Harness design for long-running application development \ Anthropic
Added
Article: Very Positive

Anthropic engineers developed a multi-agent harness to improve Claude's ability to handle long-running, complex tasks like app development and frontend design. By implementing a 'Generator-Evaluator' loop and a dedicated 'Planner' agent, they overcame common issues like context anxiety and poor self-critique. The study demonstrates that while advanced scaffolding significantly boosts performance, these architectures should be simplified as underlying models become more natively capable.
Key Points
- Naive agent implementations often fail due to 'context anxiety' and an inability to objectively self-evaluate their own work.
- A multi-agent 'Generator-Evaluator' loop, where a separate agent critiques output based on specific criteria, significantly improves quality in both subjective design and functional coding.

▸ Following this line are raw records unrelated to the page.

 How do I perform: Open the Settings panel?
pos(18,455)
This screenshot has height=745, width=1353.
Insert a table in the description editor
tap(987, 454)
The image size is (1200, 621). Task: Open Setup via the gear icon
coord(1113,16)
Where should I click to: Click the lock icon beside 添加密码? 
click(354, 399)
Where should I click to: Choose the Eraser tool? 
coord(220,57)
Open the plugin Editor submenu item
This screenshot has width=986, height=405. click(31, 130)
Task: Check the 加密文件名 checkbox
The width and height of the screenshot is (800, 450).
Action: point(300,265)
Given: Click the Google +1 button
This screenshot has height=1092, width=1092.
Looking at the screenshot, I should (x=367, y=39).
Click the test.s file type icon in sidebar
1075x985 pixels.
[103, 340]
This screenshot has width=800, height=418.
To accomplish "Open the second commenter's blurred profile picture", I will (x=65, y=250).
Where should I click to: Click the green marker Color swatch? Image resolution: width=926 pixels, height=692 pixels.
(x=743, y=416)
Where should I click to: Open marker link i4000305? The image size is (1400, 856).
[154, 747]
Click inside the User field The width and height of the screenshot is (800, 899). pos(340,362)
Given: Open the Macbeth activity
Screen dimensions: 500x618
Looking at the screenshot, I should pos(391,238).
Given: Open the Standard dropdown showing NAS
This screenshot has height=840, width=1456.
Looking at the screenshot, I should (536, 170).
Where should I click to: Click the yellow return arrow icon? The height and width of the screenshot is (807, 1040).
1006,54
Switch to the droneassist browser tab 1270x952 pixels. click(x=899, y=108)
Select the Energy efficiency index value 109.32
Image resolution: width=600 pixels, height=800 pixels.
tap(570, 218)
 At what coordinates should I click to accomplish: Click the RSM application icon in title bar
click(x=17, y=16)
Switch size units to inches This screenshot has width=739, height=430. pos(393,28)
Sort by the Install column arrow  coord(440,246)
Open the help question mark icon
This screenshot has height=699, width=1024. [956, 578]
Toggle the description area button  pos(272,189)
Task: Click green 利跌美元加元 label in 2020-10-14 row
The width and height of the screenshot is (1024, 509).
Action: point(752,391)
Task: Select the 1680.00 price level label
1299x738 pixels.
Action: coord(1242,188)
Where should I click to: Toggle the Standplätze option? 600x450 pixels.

- Using a 'Planner' agent to expand short prompts into comprehensive product specifications prevents under-scoping and provides a roadmap for the generator.
- Integrating tools like the Playwright MCP allows evaluator agents to perform 'black-box' testing on live applications, catching bugs that static code analysis might miss.
- Harness design must be dynamic; as underlying models improve, engineers should strip away redundant scaffolding to reduce cost and latency while finding new ways to push the frontier.